International Relations Feminist Methodologies in International Relations
by
Maria Tanyag
  • LAST REVIEWED: 27 June 2018
  • LAST MODIFIED: 27 June 2018
  • DOI: 10.1093/obo/9780199743292-0235

Introduction

Feminist research in international relations (IR) challenges mainstream or predominant approaches by centering women’s lives and standpoints. Beginning in the late 1980s and aligning with critical scholars, feminists have challenged narrow definitions of international security as state and militarized security. First, IR feminists have made important contributions in theorizing and empirically demonstrating how violence and social inequalities that distinctly affect women’s daily lives are rooted in global power relations. Understanding the multilevel and multidimensional impacts of gender inequality is crucial to the study of global politics. Second, feminist research demonstrates that the inclusion of a gender perspective reconceptualizes not just knowledge production in IR, but also its very practice. Doing research serves a political goal of attaining gender equality as part of a broader global justice project. The nature of feminist IR inquiry is thus to raise fundamentally different research questions from traditional IR, such as “Where are the women?” and “How does gender matter in global peace, security, and development?” Because of the distinct and varied research questions asked by IR feminists, the methodologies required and employed in feminist research have tended to be characterized as diverse, interdisciplinary, critical, reflexive, and transformative.
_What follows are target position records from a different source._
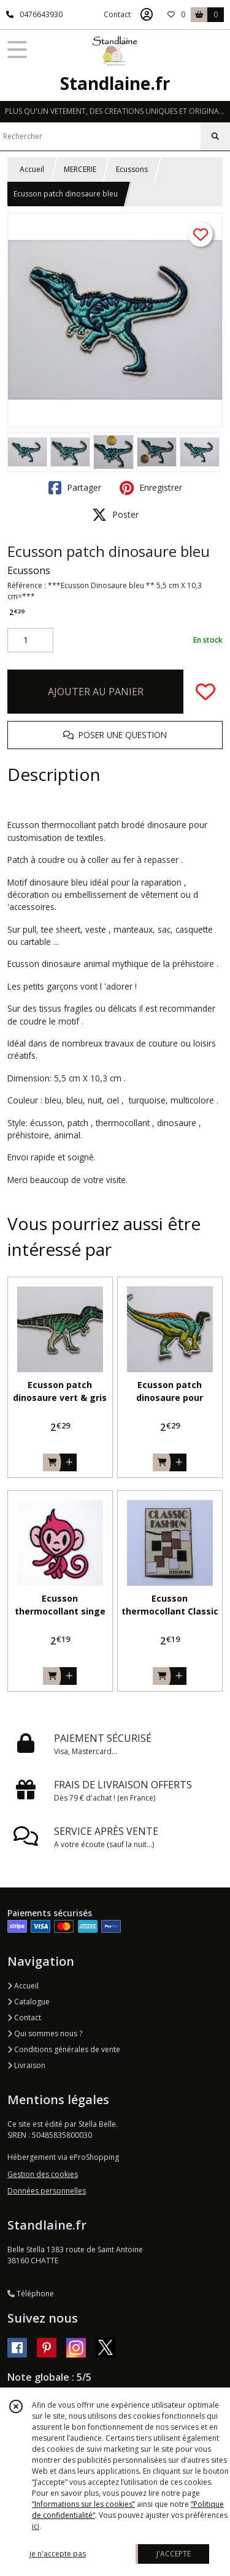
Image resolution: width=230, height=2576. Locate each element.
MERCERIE (80, 169)
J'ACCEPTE (173, 2553)
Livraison (26, 2065)
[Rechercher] (215, 136)
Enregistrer (151, 487)
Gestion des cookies (42, 2174)
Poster (115, 514)
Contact (117, 14)
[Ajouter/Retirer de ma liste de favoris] (205, 691)
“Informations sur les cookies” (83, 2504)
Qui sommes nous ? (44, 2033)
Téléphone (30, 2293)
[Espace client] (146, 14)
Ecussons (132, 169)
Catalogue (28, 2001)
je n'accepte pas (57, 2553)
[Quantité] (30, 640)
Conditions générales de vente (63, 2049)
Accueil (32, 169)
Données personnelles (46, 2191)
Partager (74, 487)
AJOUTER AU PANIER (96, 691)
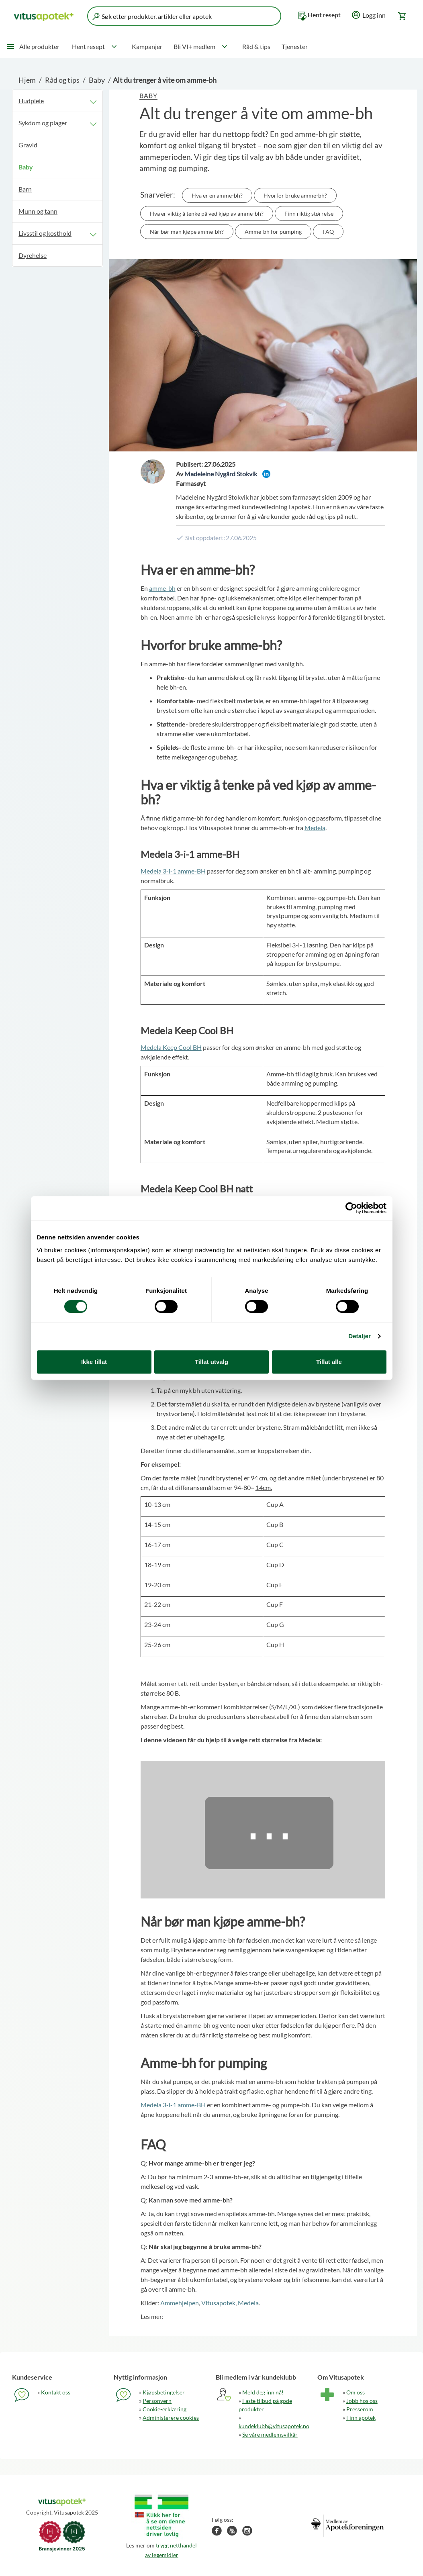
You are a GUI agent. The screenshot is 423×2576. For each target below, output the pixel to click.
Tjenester (295, 46)
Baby (97, 80)
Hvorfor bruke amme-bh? (295, 195)
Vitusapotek (218, 2303)
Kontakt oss (55, 2392)
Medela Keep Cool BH (171, 1047)
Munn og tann (37, 211)
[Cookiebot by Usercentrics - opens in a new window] (351, 1208)
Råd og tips (62, 80)
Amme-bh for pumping (273, 231)
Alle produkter (39, 46)
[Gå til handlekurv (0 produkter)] (402, 16)
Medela (314, 827)
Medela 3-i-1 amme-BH (173, 871)
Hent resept (324, 14)
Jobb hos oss (362, 2400)
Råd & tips (256, 46)
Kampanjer (147, 46)
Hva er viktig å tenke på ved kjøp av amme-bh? (207, 213)
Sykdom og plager (42, 123)
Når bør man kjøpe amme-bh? (187, 231)
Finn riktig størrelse (308, 213)
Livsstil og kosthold (45, 233)
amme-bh (162, 588)
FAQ (328, 231)
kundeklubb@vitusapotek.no (274, 2426)
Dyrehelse (32, 255)
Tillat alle (329, 1361)
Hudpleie (31, 100)
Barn (25, 189)
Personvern (157, 2400)
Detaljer (359, 1336)
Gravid (27, 145)
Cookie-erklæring (164, 2409)
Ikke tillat (94, 1361)
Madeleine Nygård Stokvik (220, 474)
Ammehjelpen (179, 2303)
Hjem (27, 80)
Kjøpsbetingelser (164, 2392)
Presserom (359, 2409)
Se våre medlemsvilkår (270, 2434)
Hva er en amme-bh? (217, 195)
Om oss (355, 2392)
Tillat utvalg (211, 1361)
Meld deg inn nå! (263, 2392)
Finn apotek (361, 2417)
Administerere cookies (171, 2417)
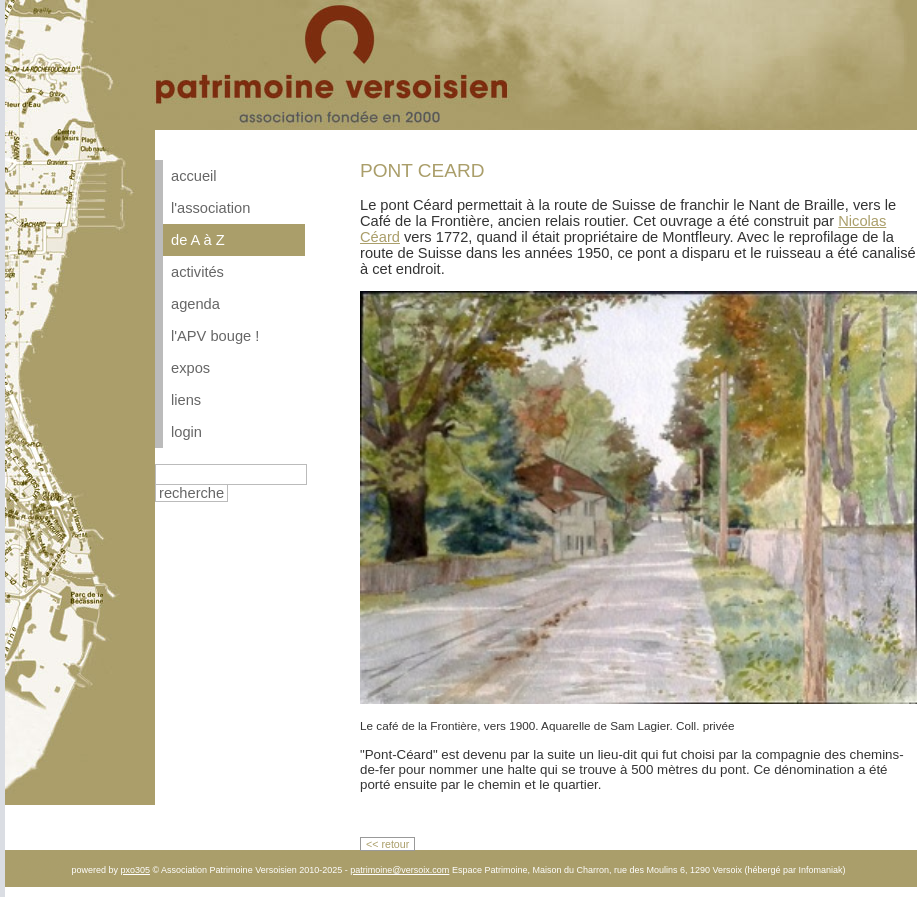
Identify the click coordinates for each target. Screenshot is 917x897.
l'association (210, 208)
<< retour (387, 844)
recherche (191, 493)
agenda (195, 304)
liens (186, 400)
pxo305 (135, 870)
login (186, 432)
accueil (194, 176)
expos (190, 368)
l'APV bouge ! (215, 336)
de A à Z (198, 240)
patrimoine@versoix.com (399, 870)
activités (197, 272)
Hence, there is not a single identifiable or prescriptive feminist methodology in IR. Whether there ought to be one is also the subject of debate, especially given the privileging of positivism in mainstream IR scholarship. The methodological pluralism that defines feminist research offers ripe lessons for students of research methods, politics, social sciences, and international relations in terms of how to creatively design research that uses quantitative, qualitative, or mixed methods. Especially for those interested in qualitative and interpretivist approaches, IR feminists have also shared their fieldwork experiences as a way to help other researchers anticipate, more ethically navigate, and make meanings out of the difficulties involved in conducting feminist research. In summary, feminist scholars, in doing research, have innovated, and continue do so, in their theoretical approaches, research sites and methods, and ethics in the study of global politics.

General Overview

Students can take inspiration from a range of references on doing feminist research in IR and related disciplines. Feminist inquiry begins with reflecting on how to craft research questions and designing a research project that corresponds to those questions. It involves anticipating how to navigate practical and ethical dilemmas throughout the research process and being responsive to varied political, economic, and sociocultural contexts. Importantly, as Ackerly, et al. 2006 (cited under Books) shows, feminist research is an inherently collective, collaborative, and deliberative endeavor. Learning from other scholars and sharing in their experiences are vital for developing research that can ultimately contribute to bettering the lives of those for whom the research is undertaken. Reinharz 1992, Hesse-Biber 2014, and Wibben 2016 (all cited under Books) are excellent starting points.